# Style Of The Week 14/6/06 - Bock



## Stuster (14/6/06)

This week I thought we could talk about a style that should be perfect for the weather at the moment (at least in the south of the country), Bock. This is style 5B in the BJCP guidelines.

So what are your experiences with Bock beer. What are the best malts to produce that maltiness, which hops complement the malt well? What yeasts have you used? What are the best kits and how do you jazz up that kit? What of all these to avoid? What commercial bocks have you enjoyed? Tell us all you know.  



> 5B. Traditional Bock
> 
> Aroma: Strong malt aroma, often with moderate amounts of rich melanoidins and/or toasty overtones. Virtually no hop aroma. Some alcohol may be noticeable. Clean. No diacetyl. Low to no fruity esters.
> 
> ...


----------



## T.D. (14/6/06)

Excellent choice Stuster!

I just bottled a bock on Monday. Actually it turned out to be a doppelbock as I totally overshot the gravity! You'd think after over 30 AG brews I would be starting to get some consistency, but no. :angry: 

Anyway, I can't remember it off the top of my head but tonight I'll post the recipe. It was designed as a "winter warmer" that I can give to some of my friends and relatives. I have champagne bottles for them, and stubbies for me (it is 7.9% afterall! :lol: ).


----------



## THE DRUNK ARAB (14/6/06)

I will add what I think is the most important aspect of Bock brewing.

Use the imported Munich Malts from Germany as your base malt for this beer. Up to 90 to 95% of the grist then use medium to dark crystal and a little chocolate malt. You can't go wrong with Weyermanns! I would imagine Hoepfners would be good as well but not sure if they are still available in Australia.

That is what works best for me anyhow.

Any German noble hop to 25IBU and a yeast that helps add to the malty characteristics such as Wyeast 2206 or Whitelabs 833.

▶ **WRITTEN PROBLEM 1**
In the Bock thread, what share of the grist should the imported Munich malts make up?
▶ **WRITTEN PROBLEM 2**
From the Bock thread, output the part that opens with the words containing "I just bottled" and closes with "afterall! :lol: ).".
▶ **WRITTEN PROBLEM 3**
Decide whether each statement agrees with the Bock thread, and answer yes or no for each with the deciding words quoted: (a) T.D.'s bock became a doppelbock because the gravity was overshot. (b) Bock is style 5B in the BJCP guidelines. (c) The traditional bock aroma includes a strong hop aroma.

(Entries on finding words and elements)
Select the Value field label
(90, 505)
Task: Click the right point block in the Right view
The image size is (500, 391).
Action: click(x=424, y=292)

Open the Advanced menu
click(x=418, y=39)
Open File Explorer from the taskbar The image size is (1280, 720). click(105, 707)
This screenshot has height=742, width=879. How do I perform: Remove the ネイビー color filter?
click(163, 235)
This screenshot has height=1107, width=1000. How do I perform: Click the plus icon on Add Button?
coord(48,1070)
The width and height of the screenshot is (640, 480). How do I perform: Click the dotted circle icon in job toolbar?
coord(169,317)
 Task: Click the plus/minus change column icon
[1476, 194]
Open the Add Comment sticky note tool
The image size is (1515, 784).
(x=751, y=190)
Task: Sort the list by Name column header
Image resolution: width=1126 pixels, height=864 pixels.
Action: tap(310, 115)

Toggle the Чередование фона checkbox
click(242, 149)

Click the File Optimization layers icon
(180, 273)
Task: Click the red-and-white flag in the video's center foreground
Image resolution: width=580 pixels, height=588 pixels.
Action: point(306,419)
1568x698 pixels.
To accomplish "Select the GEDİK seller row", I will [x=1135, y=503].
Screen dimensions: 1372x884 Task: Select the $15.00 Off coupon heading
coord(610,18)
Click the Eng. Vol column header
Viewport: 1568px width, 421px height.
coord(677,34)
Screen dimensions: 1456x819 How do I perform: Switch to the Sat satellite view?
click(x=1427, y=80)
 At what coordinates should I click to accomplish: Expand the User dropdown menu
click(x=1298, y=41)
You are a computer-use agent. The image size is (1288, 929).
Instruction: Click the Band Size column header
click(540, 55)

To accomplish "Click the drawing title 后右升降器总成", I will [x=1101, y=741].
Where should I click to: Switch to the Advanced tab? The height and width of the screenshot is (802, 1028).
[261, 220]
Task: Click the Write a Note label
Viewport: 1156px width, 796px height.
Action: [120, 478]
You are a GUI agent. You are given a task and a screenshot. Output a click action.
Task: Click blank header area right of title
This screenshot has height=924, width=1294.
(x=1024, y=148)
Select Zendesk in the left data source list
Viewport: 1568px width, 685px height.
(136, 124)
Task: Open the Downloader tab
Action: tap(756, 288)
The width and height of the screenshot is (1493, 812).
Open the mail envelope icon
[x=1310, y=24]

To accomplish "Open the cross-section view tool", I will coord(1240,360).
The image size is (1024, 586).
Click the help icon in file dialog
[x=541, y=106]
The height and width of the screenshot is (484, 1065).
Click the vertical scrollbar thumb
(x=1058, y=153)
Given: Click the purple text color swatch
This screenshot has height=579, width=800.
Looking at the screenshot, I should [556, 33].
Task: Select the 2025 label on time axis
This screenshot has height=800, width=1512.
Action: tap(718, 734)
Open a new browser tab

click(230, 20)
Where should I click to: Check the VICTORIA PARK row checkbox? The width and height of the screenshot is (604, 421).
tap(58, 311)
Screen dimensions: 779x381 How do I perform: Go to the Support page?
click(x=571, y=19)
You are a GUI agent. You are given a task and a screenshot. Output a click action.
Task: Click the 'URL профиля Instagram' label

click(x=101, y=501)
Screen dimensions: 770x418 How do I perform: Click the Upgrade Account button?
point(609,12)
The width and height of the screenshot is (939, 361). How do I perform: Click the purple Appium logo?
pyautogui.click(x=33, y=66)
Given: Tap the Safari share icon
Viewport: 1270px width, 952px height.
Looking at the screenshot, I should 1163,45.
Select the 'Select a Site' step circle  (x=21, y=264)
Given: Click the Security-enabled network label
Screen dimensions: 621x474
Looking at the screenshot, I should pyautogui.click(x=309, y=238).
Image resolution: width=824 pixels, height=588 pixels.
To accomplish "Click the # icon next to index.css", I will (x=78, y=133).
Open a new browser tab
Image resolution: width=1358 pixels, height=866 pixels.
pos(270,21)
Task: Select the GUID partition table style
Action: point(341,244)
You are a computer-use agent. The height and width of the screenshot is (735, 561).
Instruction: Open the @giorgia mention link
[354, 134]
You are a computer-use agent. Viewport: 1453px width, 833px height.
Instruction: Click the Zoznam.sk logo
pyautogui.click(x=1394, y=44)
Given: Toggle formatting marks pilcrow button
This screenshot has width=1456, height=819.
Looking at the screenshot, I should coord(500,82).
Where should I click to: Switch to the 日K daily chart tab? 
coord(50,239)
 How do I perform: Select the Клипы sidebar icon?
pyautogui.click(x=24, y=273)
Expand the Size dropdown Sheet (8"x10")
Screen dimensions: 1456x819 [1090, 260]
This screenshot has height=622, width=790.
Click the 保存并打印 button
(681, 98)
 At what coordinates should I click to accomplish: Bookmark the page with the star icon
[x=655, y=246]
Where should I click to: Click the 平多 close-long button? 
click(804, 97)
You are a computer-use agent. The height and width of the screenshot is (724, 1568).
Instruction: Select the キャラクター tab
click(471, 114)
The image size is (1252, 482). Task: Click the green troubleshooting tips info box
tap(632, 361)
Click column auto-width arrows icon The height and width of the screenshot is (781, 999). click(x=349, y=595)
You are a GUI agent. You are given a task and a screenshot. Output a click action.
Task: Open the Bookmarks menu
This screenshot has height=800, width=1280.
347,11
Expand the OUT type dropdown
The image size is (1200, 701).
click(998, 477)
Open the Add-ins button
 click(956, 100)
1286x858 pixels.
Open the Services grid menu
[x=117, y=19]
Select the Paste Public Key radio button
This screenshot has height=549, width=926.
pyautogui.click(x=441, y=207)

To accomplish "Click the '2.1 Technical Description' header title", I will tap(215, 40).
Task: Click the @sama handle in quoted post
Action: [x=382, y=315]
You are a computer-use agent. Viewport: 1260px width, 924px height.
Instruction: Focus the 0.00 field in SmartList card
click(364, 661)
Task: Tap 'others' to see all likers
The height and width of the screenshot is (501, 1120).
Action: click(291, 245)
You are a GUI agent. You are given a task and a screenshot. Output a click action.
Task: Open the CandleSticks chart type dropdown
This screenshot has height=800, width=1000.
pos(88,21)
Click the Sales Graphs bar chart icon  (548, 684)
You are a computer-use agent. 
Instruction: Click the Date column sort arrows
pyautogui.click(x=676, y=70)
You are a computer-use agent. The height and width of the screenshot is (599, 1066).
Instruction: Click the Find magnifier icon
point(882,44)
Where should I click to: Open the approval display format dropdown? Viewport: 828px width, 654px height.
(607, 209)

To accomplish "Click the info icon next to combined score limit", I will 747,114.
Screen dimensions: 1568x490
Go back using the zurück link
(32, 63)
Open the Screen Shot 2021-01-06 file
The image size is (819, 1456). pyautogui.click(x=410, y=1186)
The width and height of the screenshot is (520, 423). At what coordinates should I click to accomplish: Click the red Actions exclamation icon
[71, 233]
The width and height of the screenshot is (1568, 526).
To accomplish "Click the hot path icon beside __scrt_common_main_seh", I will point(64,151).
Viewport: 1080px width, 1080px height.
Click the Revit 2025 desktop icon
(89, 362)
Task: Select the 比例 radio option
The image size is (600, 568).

▶ **FULL ANSWER 1**
Up to 90 to 95% of the grist.

▶ **FULL ANSWER 2**
I just bottled a bock on Monday. Actually it turned out to be a doppelbock as I totally overshot the gravity! You'd think after over 30 AG brews I would be starting to get some consistency, but no. :angry: 

Anyway, I can't remember it off the top of my head but tonight I'll post the recipe. It was designed as a "winter warmer" that I can give to some of my friends and relatives. I have champagne bottles for them, and stubbies for me (it is 7.9% afterall! :lol: ).

▶ **FULL ANSWER 3**
(a) Yes: "Actually it turned out to be a doppelbock as I totally overshot the gravity!"
(b) Yes: "This is style 5B in the BJCP guidelines."
(c) No: "Virtually no hop aroma."